As is illustrated by this
 PARABLE OF CELESTIAL WISDOM
  At one time Wisdom sought to extend itself without limit. The Gods- afraid there would be no room left for Creation if Wisdom ceaselessly burgeoned- merged together, took the form of Doubt and appeared before Wisdom.
  “Surely it is unwisdom to seek that which you can not in some part signify- so state what it is you seek when you thus limitlessly extend yourself.”
“I seek One wiser than I.” Wisdom replied and consequently was reborn on Earth as a woman. Her very wise husband, the King, his very wise spiritual preceptor, the RajGuru, and the equally wise chief minister, the chief minister, all travelling together in a chariot had very wisely been killed leaving her with an idiot son.
‘By the accumulated good karma of my previous births,” the dowager Queen said to her son, “the wisest Guru and the most able Statesman are even now hastening to your presence. In fact here they are. Now, in front of the whole court, do you examine them asking- ‘What is Religion? What is Policy?” and then, after appearing to give ear with a lively show of intelligent interest, appoint them the twin supports of your reign.”
The idiot immediately addressed the two strangers saying, “What is Religion? And ..urm.. what is …urm… did I say Religion? Well, that’s what I want to know- what it is? Not what the word it is. I mean what … urm … what I said is. Or was. I mean what I said was it. Or whatever.”

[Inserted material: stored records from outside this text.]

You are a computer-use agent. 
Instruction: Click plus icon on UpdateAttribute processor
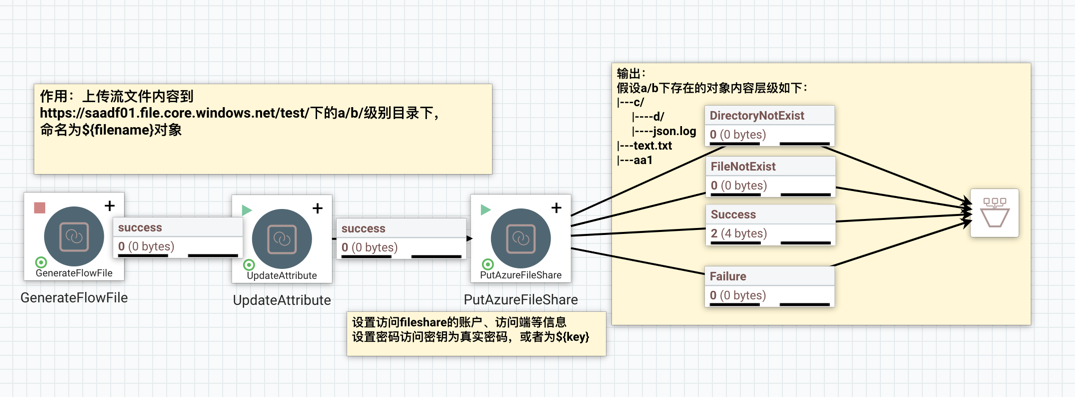coord(318,208)
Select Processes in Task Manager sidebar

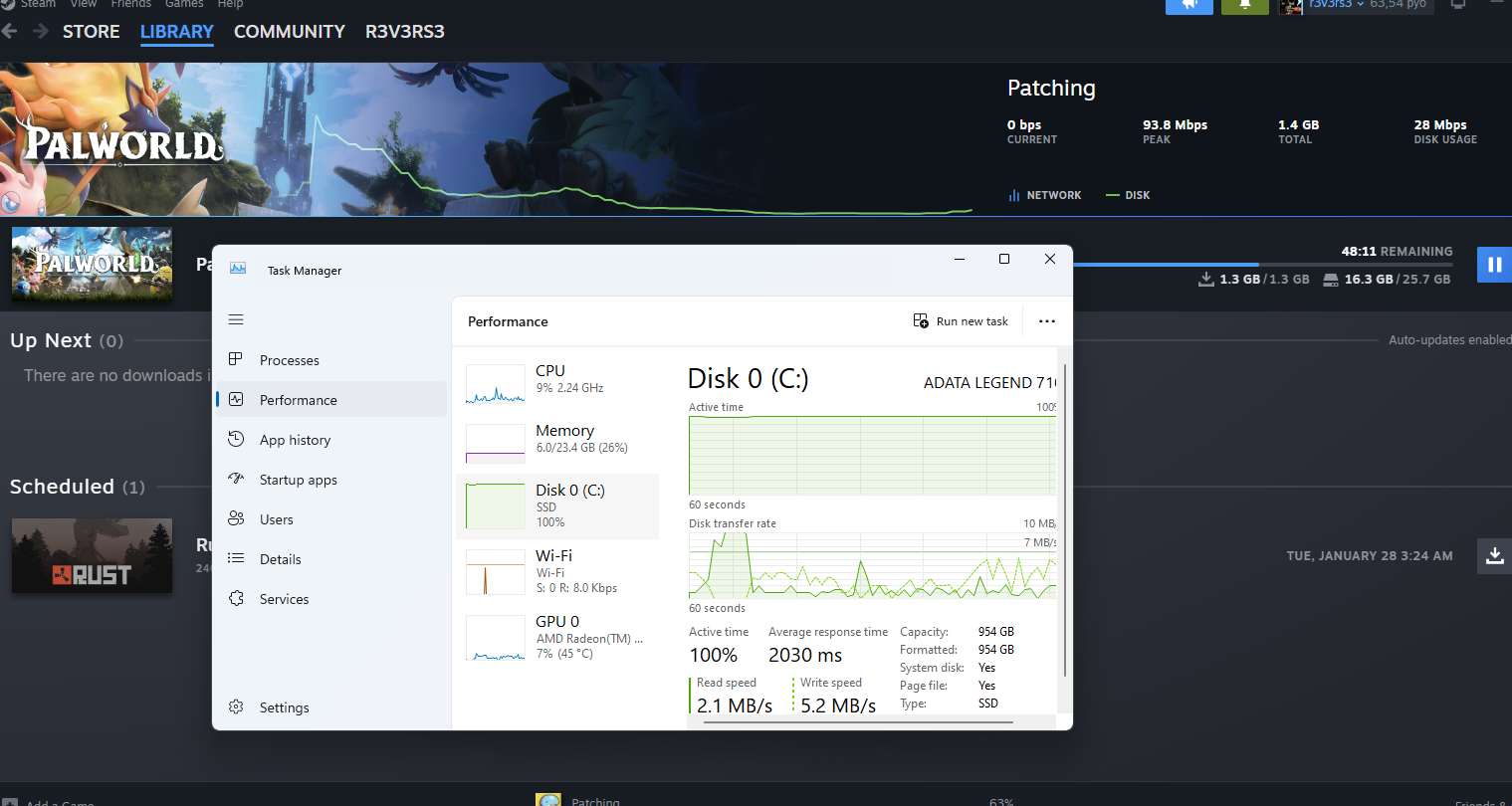click(289, 360)
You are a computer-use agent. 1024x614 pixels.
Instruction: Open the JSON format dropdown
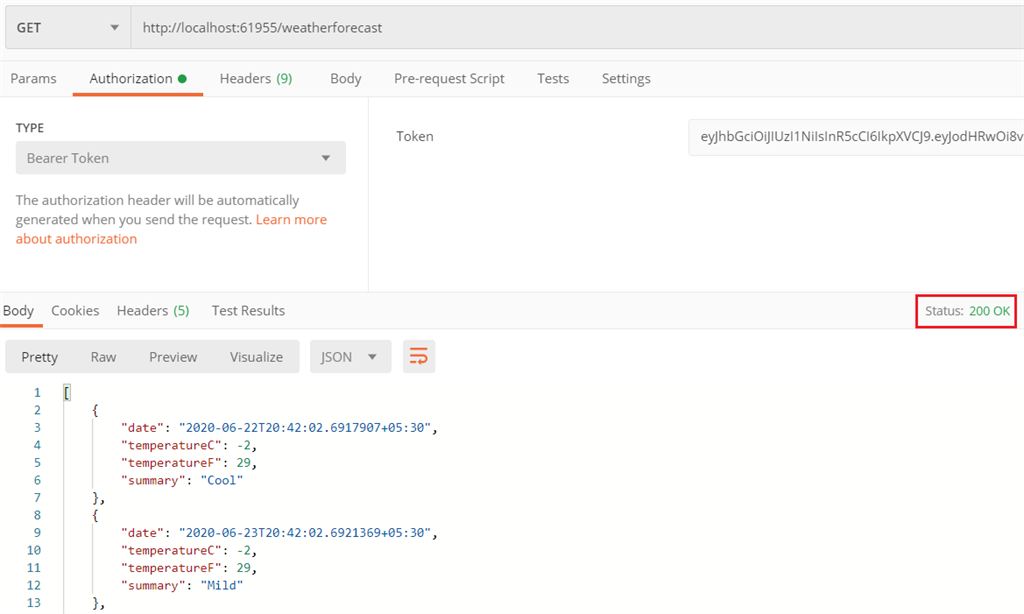click(x=350, y=357)
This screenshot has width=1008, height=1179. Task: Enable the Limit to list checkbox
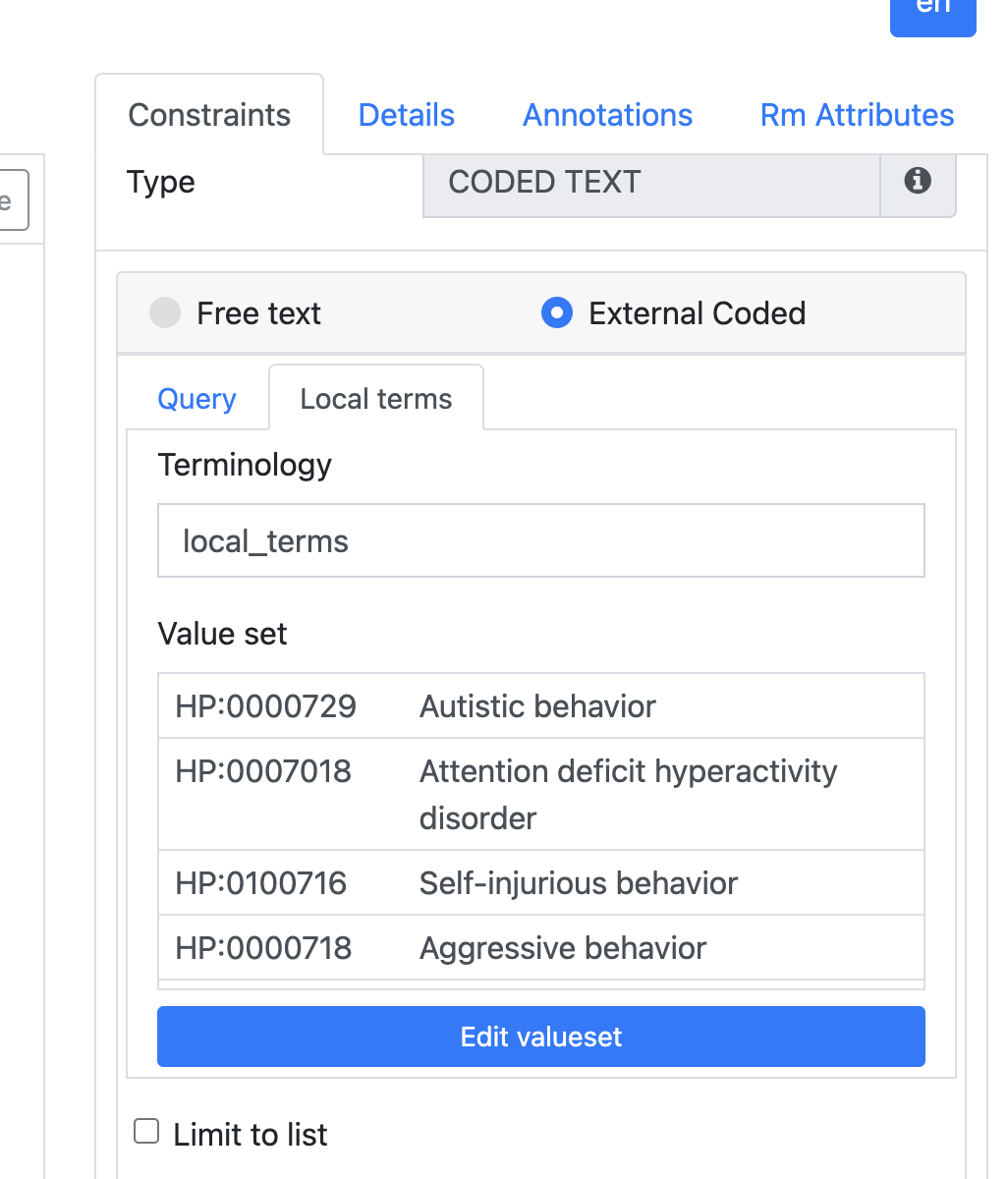click(x=145, y=1131)
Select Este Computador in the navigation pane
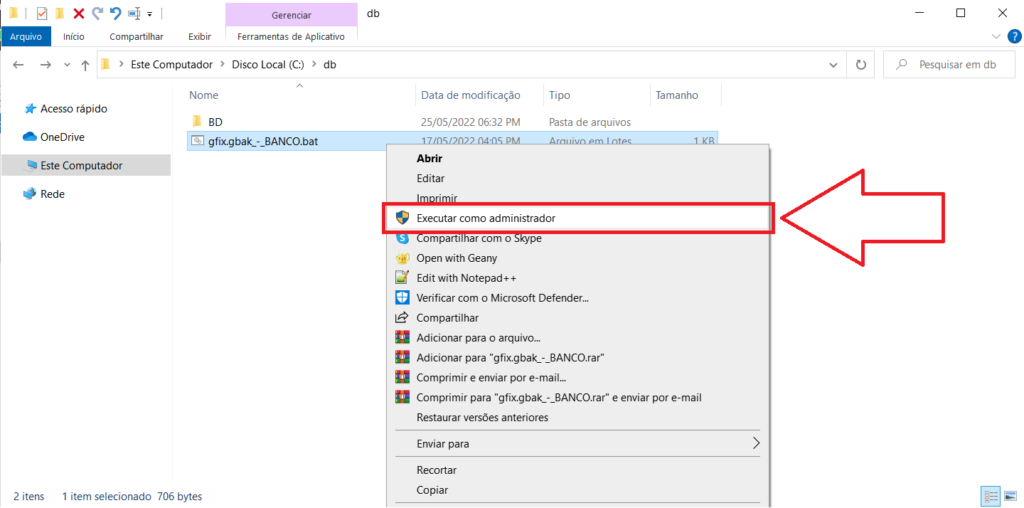 81,165
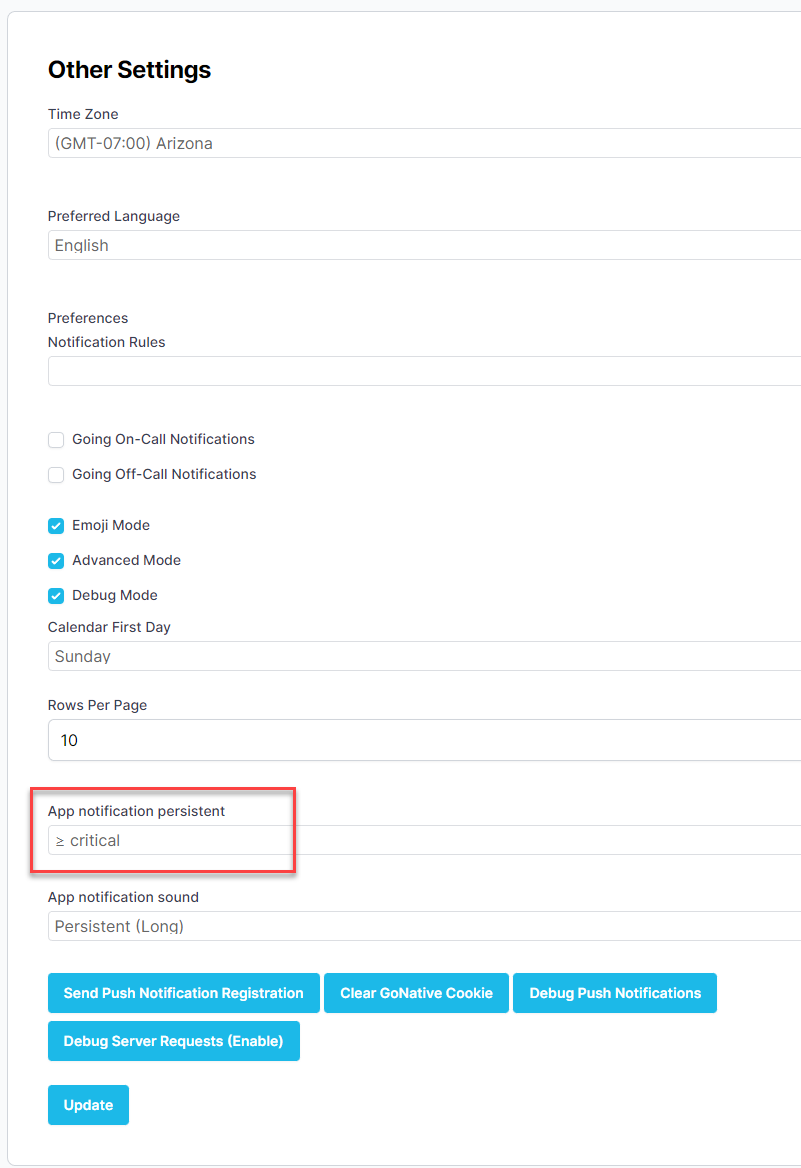Click the Clear GoNative Cookie button

click(x=416, y=993)
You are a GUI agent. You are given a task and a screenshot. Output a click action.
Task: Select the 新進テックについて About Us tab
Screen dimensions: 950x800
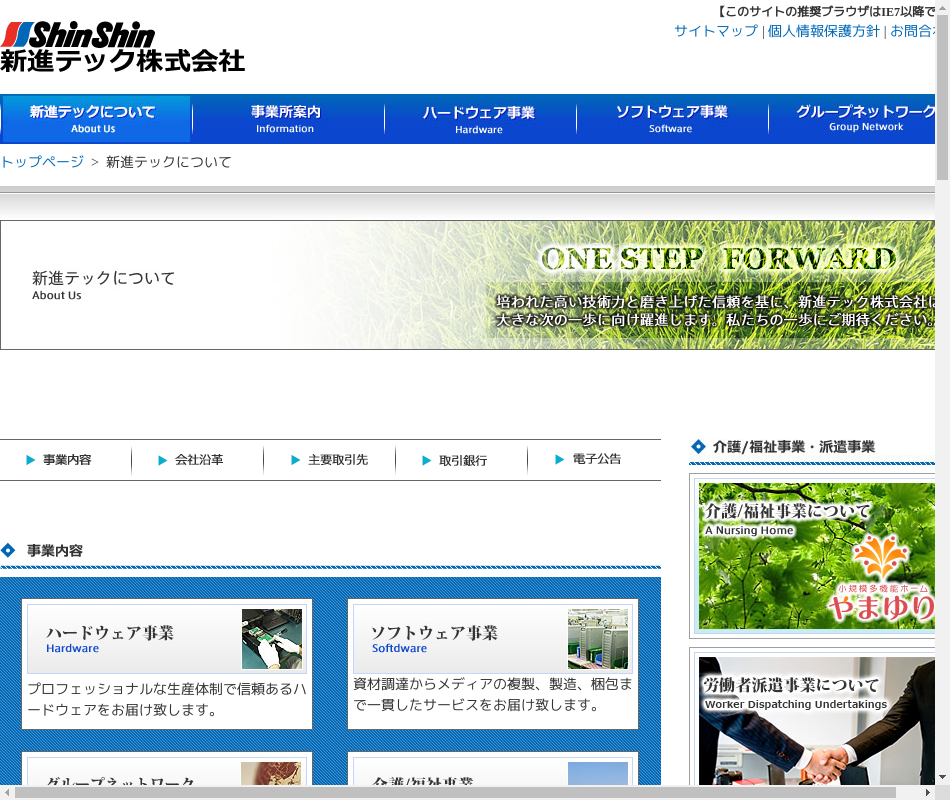point(95,119)
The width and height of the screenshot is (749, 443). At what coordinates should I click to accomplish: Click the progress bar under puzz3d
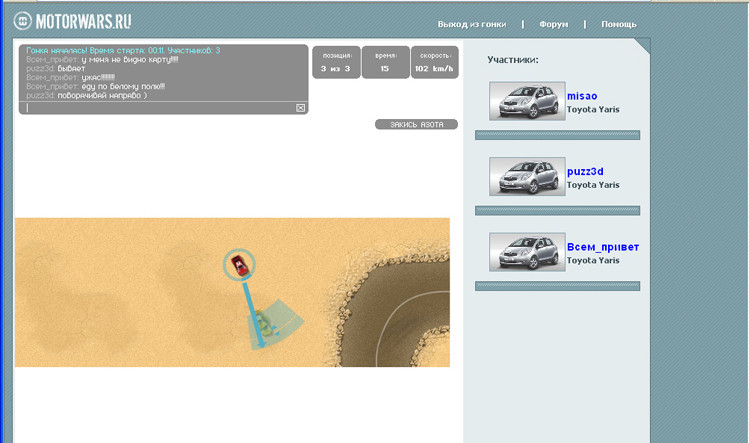[x=557, y=210]
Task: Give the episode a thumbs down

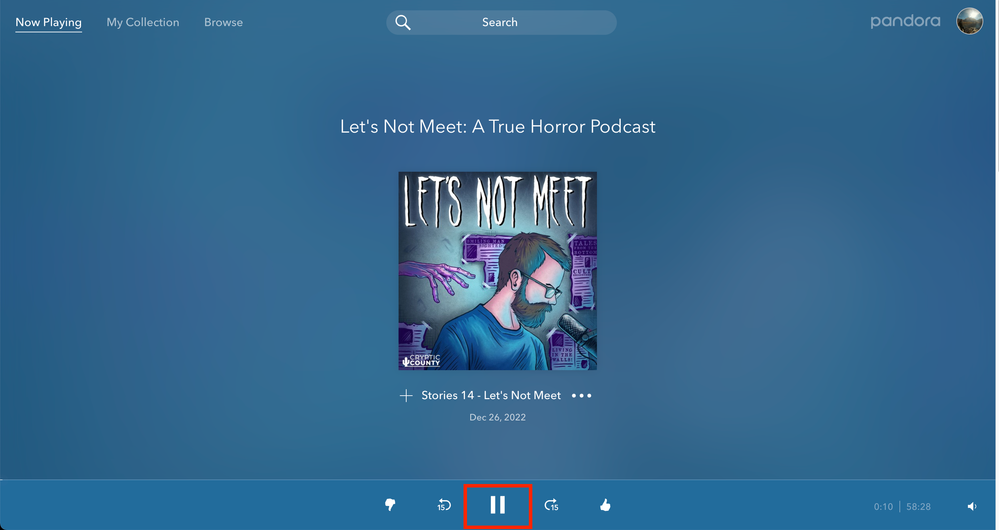Action: [391, 506]
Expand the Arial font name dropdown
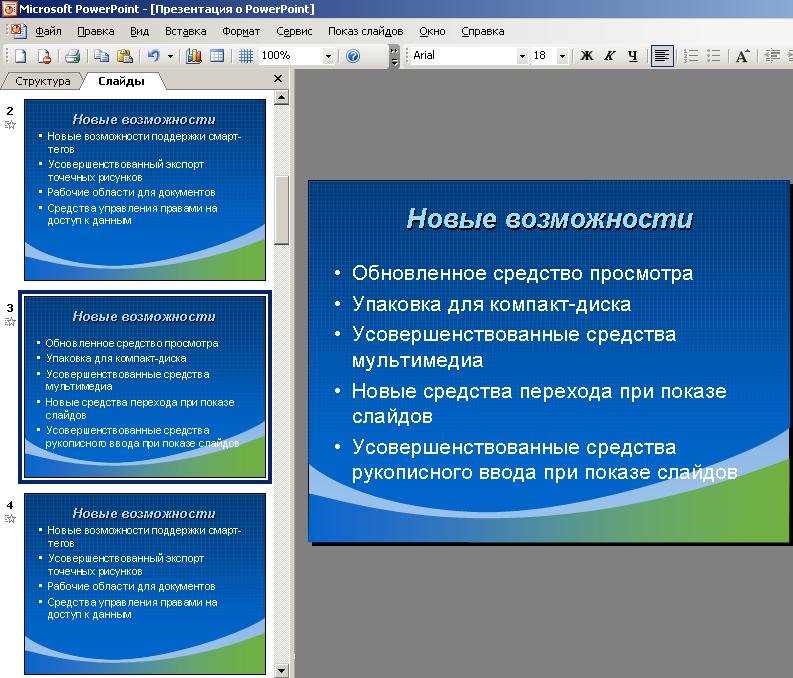793x678 pixels. point(522,56)
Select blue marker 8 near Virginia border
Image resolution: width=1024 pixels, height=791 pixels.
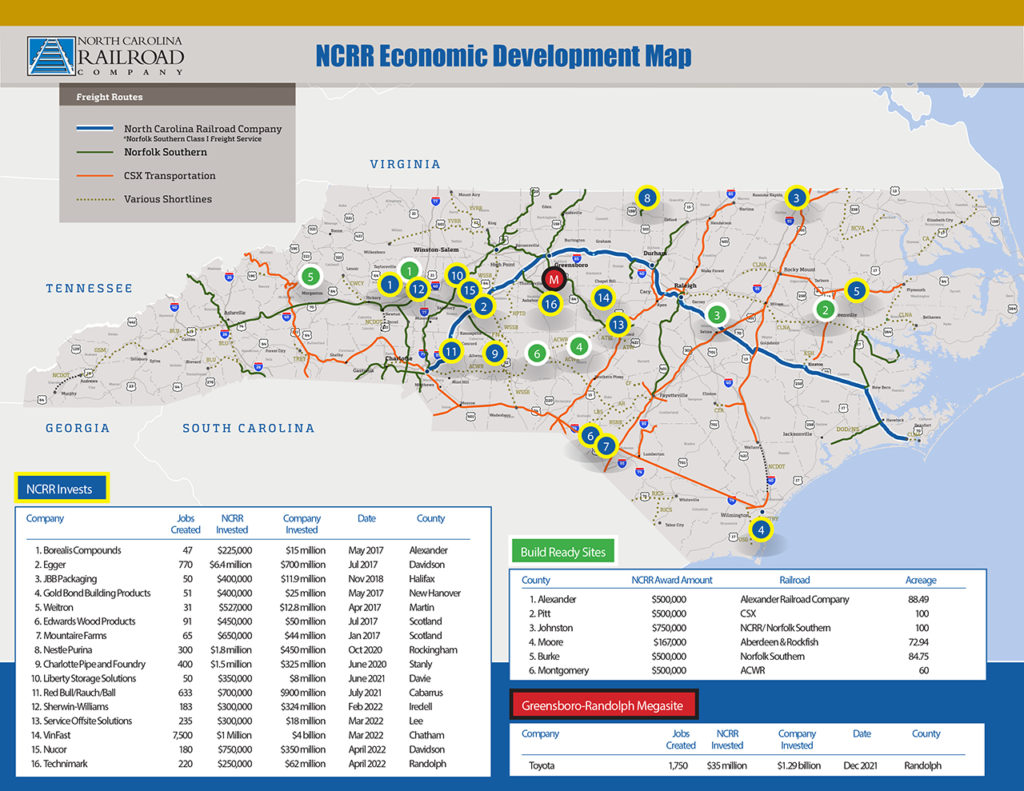pos(647,198)
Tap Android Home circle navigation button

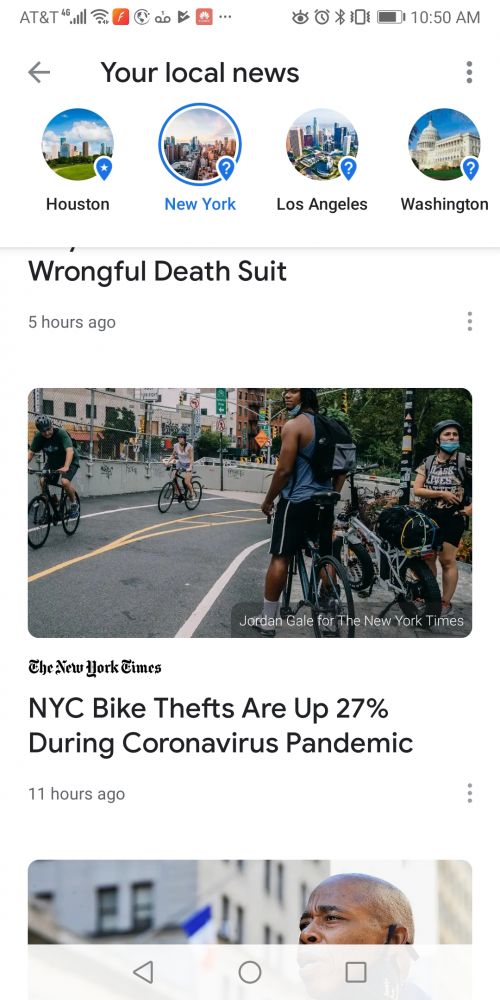point(250,972)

The first man immediately gave a long and very subtle speech, each highly illuminating line of which read something like this ‘Religion is not, as is commonly supposed, such and such practice or belief rather it is actually the complete opposite as is proven by such and such scriptural quotation and such and such episode in religious history.’
The second man, given his turn to speak, quickly began listing, in order of priority, the different needful steps the administration must hasten to take along with sage advice as to how to achieve each objective with the greatest economy and expedition.
“Stop!” said the King, “I have heard enough. You and you alone are fitted to be my Spiritual preceptor. That other asshole, who mentioned Religion at least twice in every sentence, can be my Politics go to guy- the whassisname? Chief Minister.”
Hearing the words of her idiot son, the Queen Mother dropped dead, the purpose of her incarnation fulfilled- for she had at last met one wiser than herself- that’s right, a Republican.